** MATERIAL FOR THIS TASK follows **

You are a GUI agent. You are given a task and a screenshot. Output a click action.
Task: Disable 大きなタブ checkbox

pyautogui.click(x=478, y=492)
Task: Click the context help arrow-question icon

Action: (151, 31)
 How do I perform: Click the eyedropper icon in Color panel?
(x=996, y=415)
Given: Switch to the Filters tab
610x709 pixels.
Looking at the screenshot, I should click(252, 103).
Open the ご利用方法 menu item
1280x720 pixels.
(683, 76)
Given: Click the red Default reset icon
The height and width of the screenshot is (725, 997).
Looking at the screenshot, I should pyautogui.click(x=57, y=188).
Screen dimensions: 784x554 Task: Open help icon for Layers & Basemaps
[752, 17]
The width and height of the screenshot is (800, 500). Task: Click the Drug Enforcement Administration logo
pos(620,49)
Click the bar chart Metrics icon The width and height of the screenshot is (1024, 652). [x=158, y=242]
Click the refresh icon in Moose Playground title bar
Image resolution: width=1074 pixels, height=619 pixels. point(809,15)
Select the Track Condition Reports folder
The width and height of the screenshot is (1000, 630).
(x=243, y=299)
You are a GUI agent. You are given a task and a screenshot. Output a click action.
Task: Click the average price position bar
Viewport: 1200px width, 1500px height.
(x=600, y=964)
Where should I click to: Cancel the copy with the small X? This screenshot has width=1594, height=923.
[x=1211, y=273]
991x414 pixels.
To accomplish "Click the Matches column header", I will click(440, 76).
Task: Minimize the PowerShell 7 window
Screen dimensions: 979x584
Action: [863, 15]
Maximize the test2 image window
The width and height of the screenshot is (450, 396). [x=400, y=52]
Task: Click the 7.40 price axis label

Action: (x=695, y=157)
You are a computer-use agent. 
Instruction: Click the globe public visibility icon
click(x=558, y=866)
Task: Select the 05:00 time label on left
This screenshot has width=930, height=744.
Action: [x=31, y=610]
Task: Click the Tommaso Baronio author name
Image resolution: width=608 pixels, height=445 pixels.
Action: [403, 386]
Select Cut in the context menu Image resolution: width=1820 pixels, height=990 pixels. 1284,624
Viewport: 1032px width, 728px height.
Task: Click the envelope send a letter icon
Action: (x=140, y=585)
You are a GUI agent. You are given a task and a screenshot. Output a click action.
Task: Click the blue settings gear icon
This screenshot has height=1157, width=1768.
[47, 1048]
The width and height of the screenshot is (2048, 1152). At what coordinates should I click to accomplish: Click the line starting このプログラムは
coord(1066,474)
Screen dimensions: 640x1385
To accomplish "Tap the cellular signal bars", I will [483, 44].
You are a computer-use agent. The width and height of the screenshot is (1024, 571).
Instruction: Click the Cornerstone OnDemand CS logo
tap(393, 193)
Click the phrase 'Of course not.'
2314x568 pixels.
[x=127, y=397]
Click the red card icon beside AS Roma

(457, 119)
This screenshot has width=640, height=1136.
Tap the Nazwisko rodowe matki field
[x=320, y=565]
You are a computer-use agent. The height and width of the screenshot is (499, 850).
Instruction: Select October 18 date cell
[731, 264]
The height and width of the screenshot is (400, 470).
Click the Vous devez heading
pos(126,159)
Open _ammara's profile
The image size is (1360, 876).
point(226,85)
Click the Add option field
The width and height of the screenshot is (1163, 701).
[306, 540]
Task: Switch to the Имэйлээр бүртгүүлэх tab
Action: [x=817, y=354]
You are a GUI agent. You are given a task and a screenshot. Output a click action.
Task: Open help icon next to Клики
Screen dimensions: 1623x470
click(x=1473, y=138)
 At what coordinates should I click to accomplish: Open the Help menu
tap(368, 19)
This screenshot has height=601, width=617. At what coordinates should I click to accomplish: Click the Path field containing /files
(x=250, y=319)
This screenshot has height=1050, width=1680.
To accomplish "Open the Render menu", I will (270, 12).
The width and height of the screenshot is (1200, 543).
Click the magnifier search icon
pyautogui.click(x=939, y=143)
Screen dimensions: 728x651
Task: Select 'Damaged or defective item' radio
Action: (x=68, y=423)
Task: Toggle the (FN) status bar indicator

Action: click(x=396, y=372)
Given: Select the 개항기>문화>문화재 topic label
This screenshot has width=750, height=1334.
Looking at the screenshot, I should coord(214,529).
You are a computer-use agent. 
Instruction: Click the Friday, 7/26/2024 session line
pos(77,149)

** End of MATERIAL FOR THIS TASK **

> **WORK TO BE COMPLETED**
Give back precisely the lines above that start at the line containing "Select Cut in" and end at the line containing "You are a computer-use agent. The width", inclusive. No other lines belong in the output.

> **TASK ANSWER**
Select Cut in the context menu Image resolution: width=1820 pixels, height=990 pixels. 1284,624
Viewport: 1032px width, 728px height.
Task: Click the envelope send a letter icon
Action: (x=140, y=585)
You are a GUI agent. You are given a task and a screenshot. Output a click action.
Task: Click the blue settings gear icon
This screenshot has height=1157, width=1768.
[47, 1048]
The width and height of the screenshot is (2048, 1152). At what coordinates should I click to accomplish: Click the line starting このプログラムは
coord(1066,474)
Screen dimensions: 640x1385
To accomplish "Tap the cellular signal bars", I will [483, 44].
You are a computer-use agent. The width and height of the screenshot is (1024, 571).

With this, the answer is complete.